Way back in the history of time, a philosopher named Aristotle set up guidelines, six in all, for the perfect tragic hero. Vincent Van Gogh was a tragic hero. He had the gift of being able to paint and perceive colors different from others, but he was a drunk, and hated by most of the people around him. In the end he committed suicide. Long after his death people had come to love his work. Willy Lowman from “Death of a Salesman” is a wonderful model of the tragic hero Aristotle painted for us.
Willy Lowman was a man trying to live out the American dream. Linda was his stay at home wife and he had two point five sons, Biff and Happy. He worked as a salesman to support his family, “I’m the New England man, I’m vital in New England” (pg. 163). He worked hard for thirty four years at the Wagner Company. His inspiration was Dave Singleman, a man who could go into a town, pick up a phone, and be able to place many orders without ever leaving his hotel room. When Singleman died, people from all over the country came to his funeral.

**GIVEN RECORDS**:
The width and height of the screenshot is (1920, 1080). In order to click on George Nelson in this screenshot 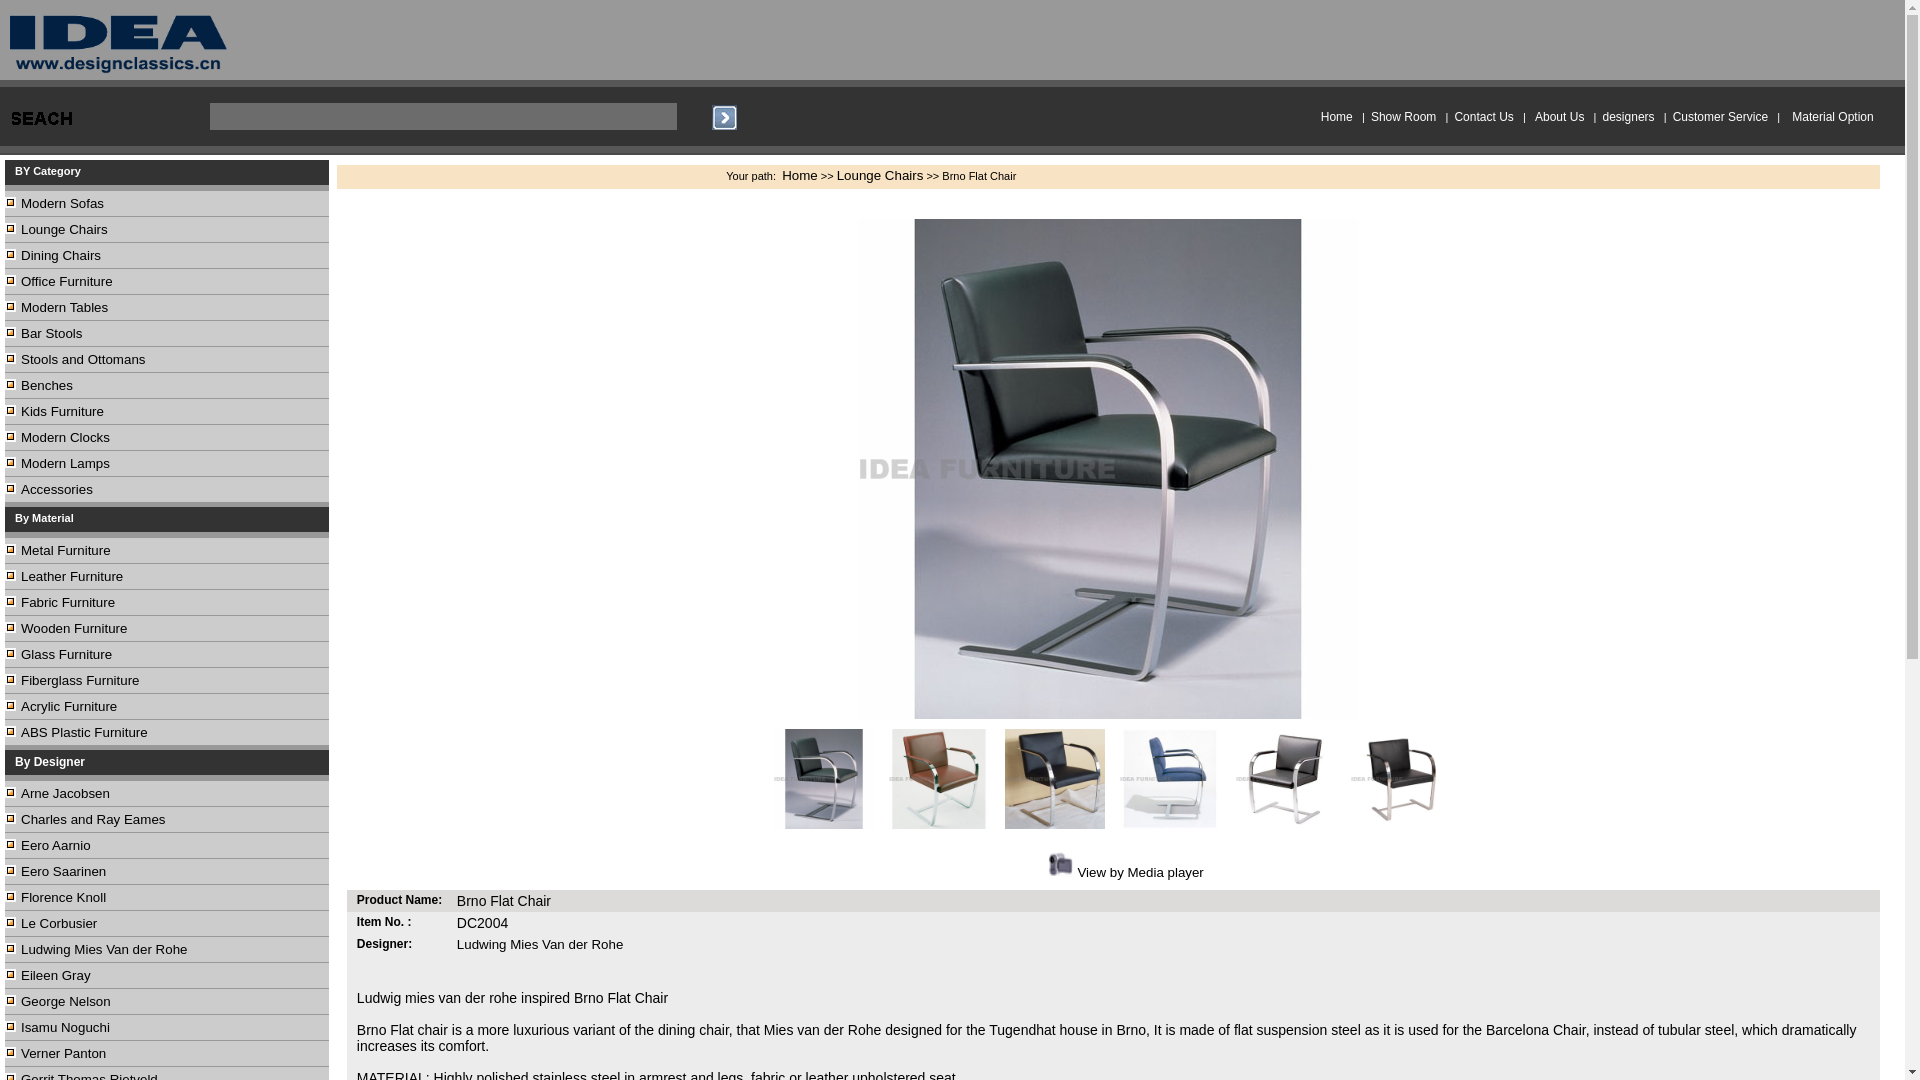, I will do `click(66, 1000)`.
==
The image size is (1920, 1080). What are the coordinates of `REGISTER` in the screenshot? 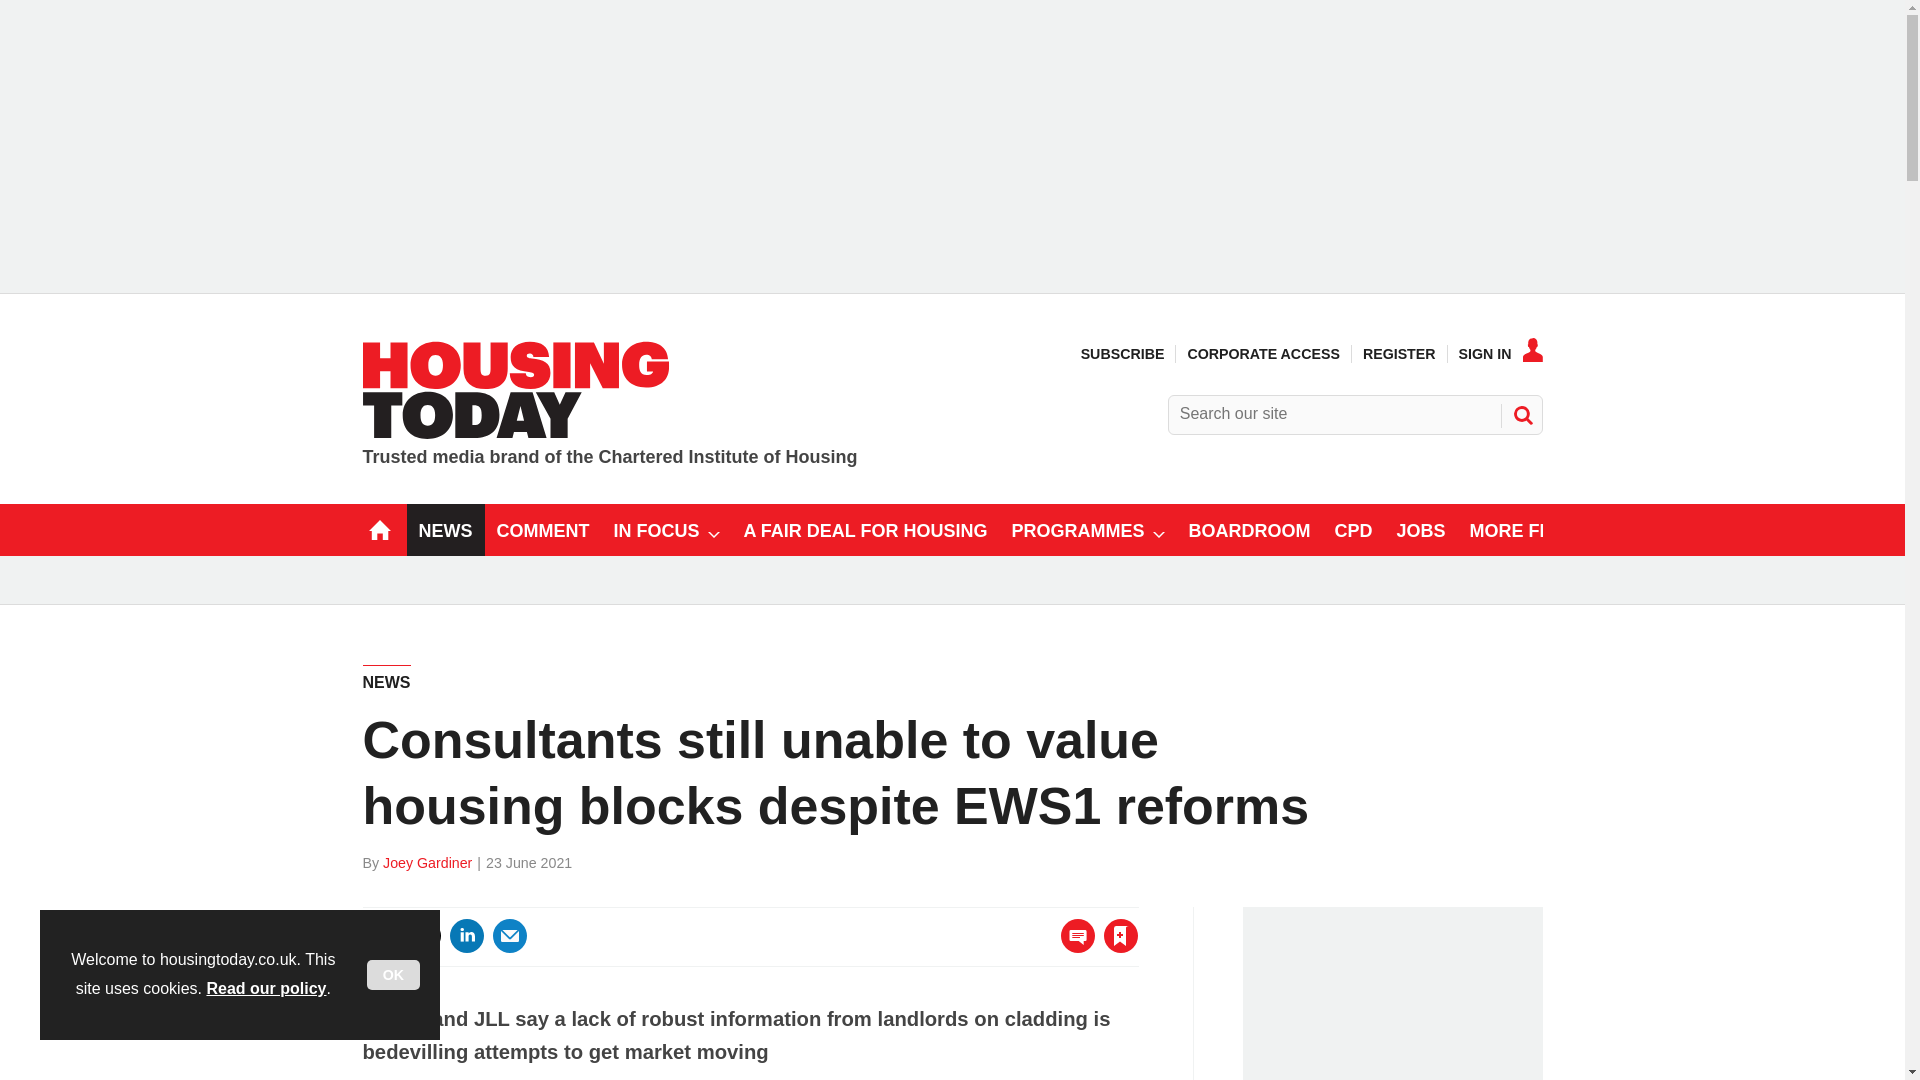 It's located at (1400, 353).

**WHAT TO DO**:
**a.** Answer these questions from the essay on the tragic hero, one line each:
(i) How many guidelines for the perfect tragic hero did Aristotle set up?
(ii) For how many years did Willy Lowman work at the Wagner Company?
(iii) Who was Willy Lowman's inspiration?
**b.** Transcribe the stretch of the essay on the tragic hero from "Willy Lowman was" through "to his funeral.".

**RESPONSES TO THE EXERCISE**:
**a.**
(i) Six.
(ii) Thirty-four years.
(iii) Dave Singleman.

**b.**
Willy Lowman was a man trying to live out the American dream. Linda was his stay at home wife and he had two point five sons, Biff and Happy. He worked as a salesman to support his family, “I’m the New England man, I’m vital in New England” (pg. 163). He worked hard for thirty four years at the Wagner Company. His inspiration was Dave Singleman, a man who could go into a town, pick up a phone, and be able to place many orders without ever leaving his hotel room. When Singleman died, people from all over the country came to his funeral.